Identification and Functional Analysis of Enhancer RNAs

    After the discovery that above 80% of the human genome has biochemical function, the interest in non-protein coding transcribed regions has increased. RNAs transcribed from enhancer regions, sections of DNA that are known to enhance the transcription of their specific target genes through looping interactions, are becoming increasingly popular areas of study because current experimentation suggest that they play a role in enhancer function and activity though the mechanism by which they function is mixed and unclear. Although experiments have been performed, to date there have been few comprehensive or bioinformatics-based studies identifying these enhancer RNAs (eRNAs) and examining their functional roles Therefore, the focus of this study is on using RNA-seq from the UCSC ENCODE database to try to identify potential eRNAs from enhancers identified by Shen et al. Examining the correlation between the expression of predicted enhancers and their target genes which are thought to have looping interaction, we identify potential enhancers with eRNAs and the functions of those transcripts across eleven different mouse tissue types using the Rfam Database for annotated RNAs.
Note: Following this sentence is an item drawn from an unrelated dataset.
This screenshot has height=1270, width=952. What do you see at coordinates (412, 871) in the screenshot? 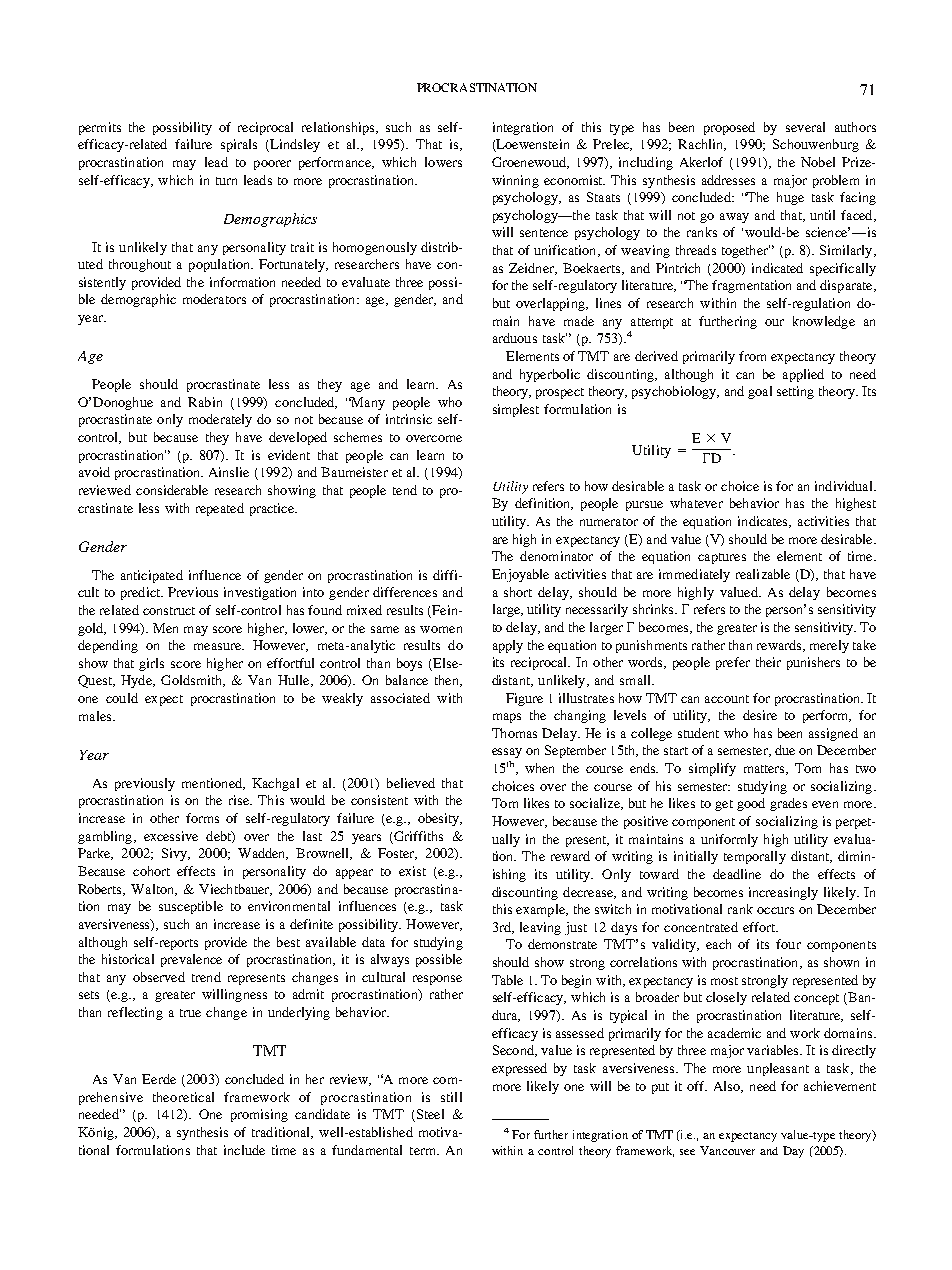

Finally, the common eRNAs across cell lines are identified and their cellular function are examined for more insight into the functional role of eRNAs.

Investigation of the evolution trend of human long intergenic non-coding RNA

    By applying high-throughput sequencing to human transcriptome analysis researchers found that only a minor proportion of human transcriptome produce mRNAs; the majority of human transcriptome is composed of transcripts that cannot be translated into proteins. These transcripts, known as non-coding RNAs, are believed to play an important role in gene regulation or other novel functions, although their functions remain unclear. The emergence of non-coding RNAs through evolution may hold the promises of better explaining the complex transcriptome in different species. We are particularly interested in a subclass of non-coding RNA called long intergenic non-coding RNA (lincRNA), which are longer than 200 nucleotides and do not overlap with the exons of any protein-coding gene. LincRNAs are important because they are involved in the regulation of chromatin structure or gene expression and in the development of neuron system of vertebrates. According to existing studies, some lincRNAs have only evolved in primates. However, we still lack a clear picture of the evolutionary origin of human lincRNA. In this study, we propose to tackle this problem by comparing human lincRNA with the genome of a large number of other species using comparative genomics. Specifically, we would like to answer the following research questions. First, whether human lincRNA exists in the genome of other species, such that we can attempt to answer the evolutionary origins of the human lincRNA. Second, if human lincRNAs do not exist in other species, how have these lincRNAs evolved from their origins in other eutherians and vertebrate? This study will expand the understanding of the characteristics of lincRNAs.